Amanah Itu Harus Dituntaskan :)


Amanah, secara etimologis diambil dari Bahasa Arab, yaitu jujur atau dapat dipercaya. Sedangkan menurut terminologi, saya mengutip dari Ahmad Musthafa Al-Maraghi, amanah adalah sesuatu yang harus dipelihara dan dijaga agar sampai kepada yang berhak memilikinya. Ketika saya membuka wikipedia, dalam arti bahasa inggris, amanah berarti menuntaskan kepercayaan.

Adalagi nih, tercantum di Al-Qur’an, dalam surat AS-Sajadah ayat 72, disitu diterangkan bahwa amanah adalah segala sesuatu yang dibebankan Allah kepada manusia untuk dilaksanakan.
Kalau saya tarik garis kesimpulan dari keempat arti amanah di atas, tiga dari empat arti yang saya pakai, ada kata “Percaya.” Correct me if I wrong.


Sebenernya gue gak mau membahas bahasan yang berat di blog ini, namun rasa penasaran ini sudah sangat membuncah.

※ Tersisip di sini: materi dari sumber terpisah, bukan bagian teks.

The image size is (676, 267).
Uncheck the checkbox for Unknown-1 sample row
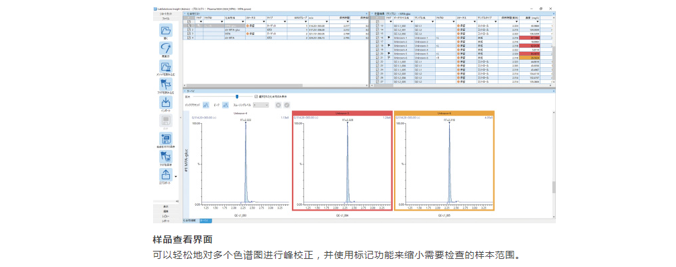coord(377,38)
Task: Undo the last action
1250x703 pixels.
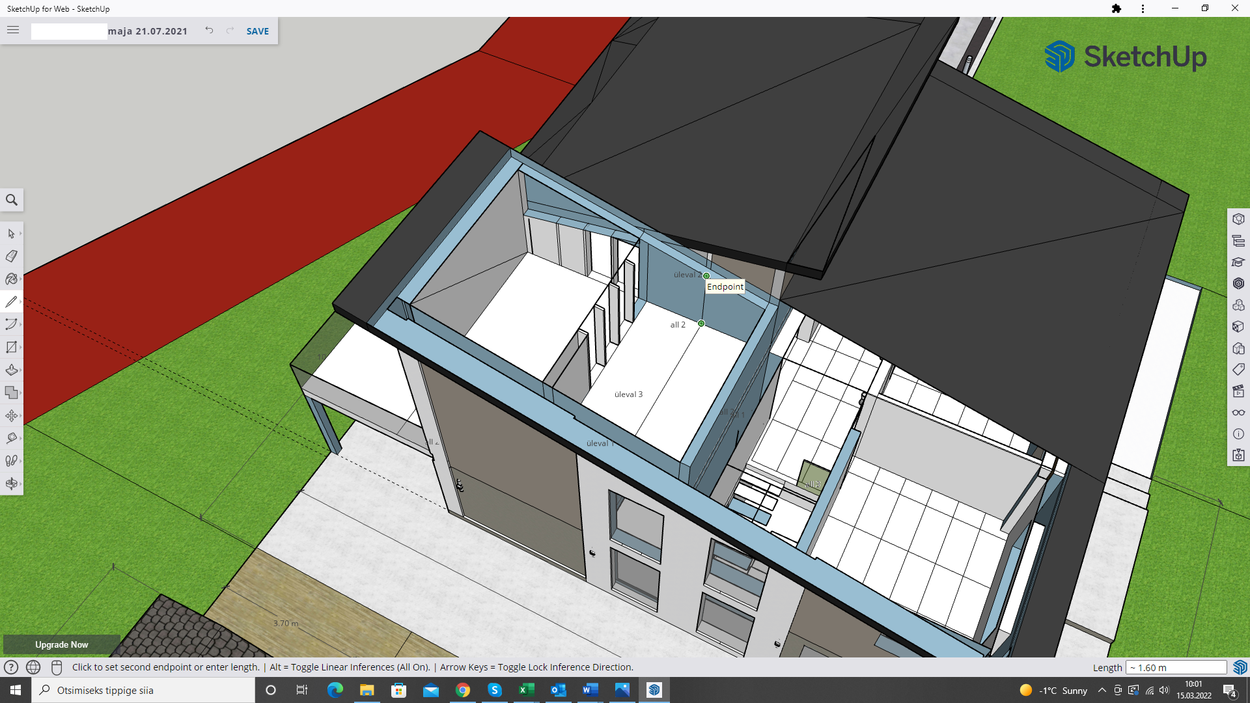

Gatel ingin menulis. Lanjut weh lah.


Percaya, yakin benar atau memastikan akan kemampuan atau kelebihan seseorang atau sesuatu. Sedangkan kepercayaan adalah orang yang dipercaya (diserahi sesuatu dsb). Definisi percaya dan kepercayaan itu saya dapatkan dari KBBI, silakan buka KBBI online, ada di arti keempat.


Orang awam juga pasti mengetahuinya, amanah itu harus disampaikan, harus diselesaikan. Kalau gak selesai namanya khianat. Gamau dong disebut khianat? Khianat itu kebalikan dari sifat amanah. Lantas mengapa masih ada saja yang meninggalkan amanah di tengah perjalanan? Padahal mereka itu kepercayaan atasan. Atasan mereka percaya akan kemampuan yang mereka miliki. Pernahkah mereka berpikir bahwa ada orang yang ingin sekali berada di posisi mereka? Namun takdir Allah berkata lain, orang itu tidak akan pernah bisa berada di posisi mereka. Dan dengan santainya mereka, yang telah diberi amanah itu, melepaskan kepercayaan yang telah diberikan kepada mereka di tengah perjalanan. Kalo kata Thaha, mereka itu telah merampas hak orang lain yang punya mimpi yang sama. Haha. Betul, bukan?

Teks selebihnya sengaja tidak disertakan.